Das Haus ist verkauft. Das Elternhaus ist verkauft. War es mein Elternhaus? Zu einem Teil, weil meine Eltern darin wohnten, dort ihren Lebensabend verbrachten. Für mich ist es eine Vergangenheit wie aus einem anderen Leben. Die Berührungen bleiben. Ich fühle keine Abneigung. Hass sowieso nicht. Das Kapitel ist abgeschlossen, und doch lebt es in den folgenden Kapiteln weiter. Ganz selbstverständlich.
Das Haus ist verkauft, aber es wird weiter bestehen. Ich lernte die Käufer kurz kennen. Sie haben ihre Vorstellungen, wie sie sich ihr neues Zuhause gestalten wollen – was völlig legitim ist. Ich bin dankbar, dass der Verkauf des Hauses schnell und relativ reibungslos über die Bühne ging. Mögen die neuen Besitzer dort glücklich werden.

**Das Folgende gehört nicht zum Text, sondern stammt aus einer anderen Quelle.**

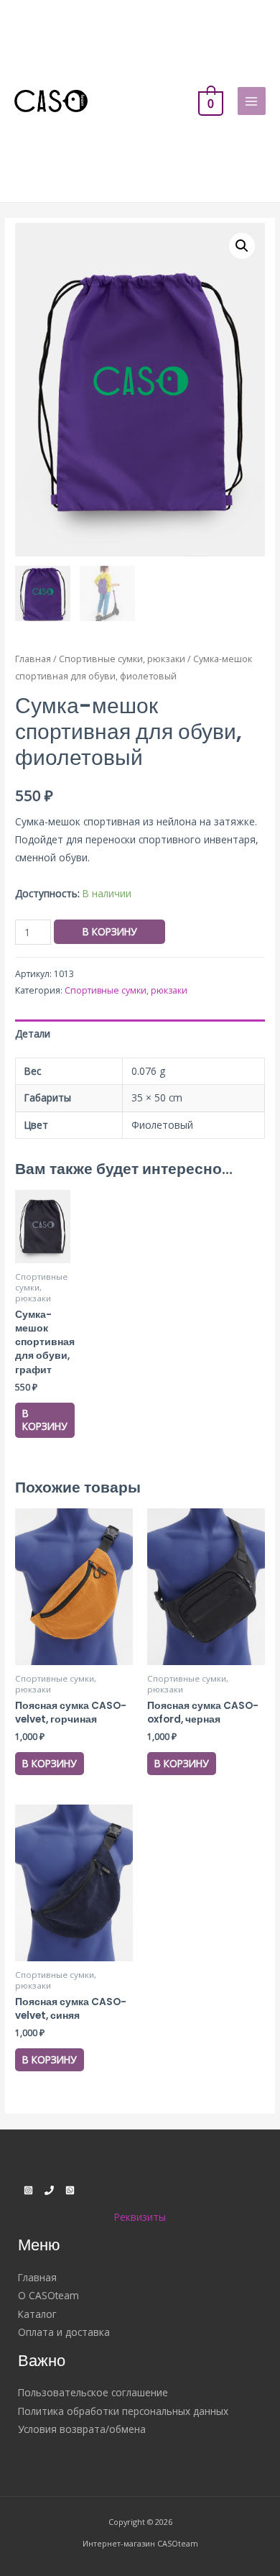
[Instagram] (28, 2190)
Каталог (37, 2314)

Der Verkaufstermin fand am Vormittag nach meiner Nachtwache statt. Ich war ziemlich übernächtigt. Es kommt mir heute vor, als hätte ich alles nur geträumt. Dazu die Hitze. Und der lange Vertragstext, den der Notar uns vorlas. Irgendwie unwirklich. Formalien über Formalien.
Das Haus ist verkauft. Ich besaß es nie.
All jene, deren Ehen und langjährige Beziehungen baden gingen, schauen neidisch auf den ewigen Junggesellen, weil der das Scheitern vorwegnahm - erst gar nicht heiratete und auf Familie machte. Wer gesteht sich schon gern das Scheitern eines Lebensideals ein? Also schlittern viele geradezu Hals über Kopf in den nächsten Beziehungsschlamassel, das heißt, sie heiraten den nächstbesten – beziehungsweise wollen sich gleich wieder fest binden. Es kann gar nicht schnell genug gehen. Dem ewigen Junggesellen wollen sie damit sagen: Schau her, alles kann freilich schiefgehen, aber darum gebe ich nicht gleich auf! Außerdem habe ich aus meinen Fehlern gelernt.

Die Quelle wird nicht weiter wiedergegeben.